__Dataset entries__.
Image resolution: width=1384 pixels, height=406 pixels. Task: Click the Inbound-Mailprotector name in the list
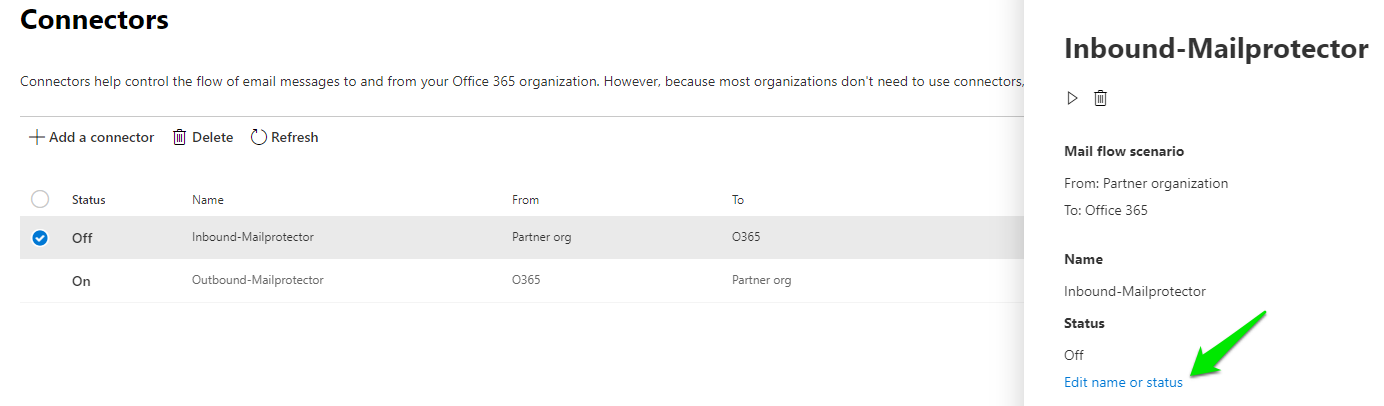(253, 238)
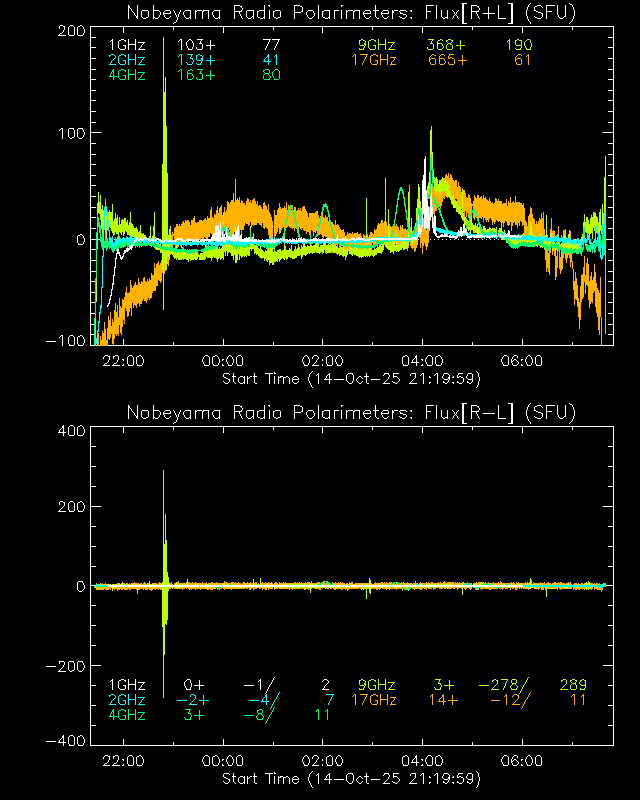The width and height of the screenshot is (640, 800).
Task: Select the yellow 9GHz legend label in upper plot
Action: tap(378, 46)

__Assignment__.
Skipping the pictures, output the entries exactly as they appear above.

__Response below__.
Image resolution: width=1384 pixels, height=406 pixels. Task: Click the Inbound-Mailprotector name in the list
(253, 238)
The width and height of the screenshot is (640, 800).
Task: Select the yellow 9GHz legend label in upper plot
Action: tap(378, 46)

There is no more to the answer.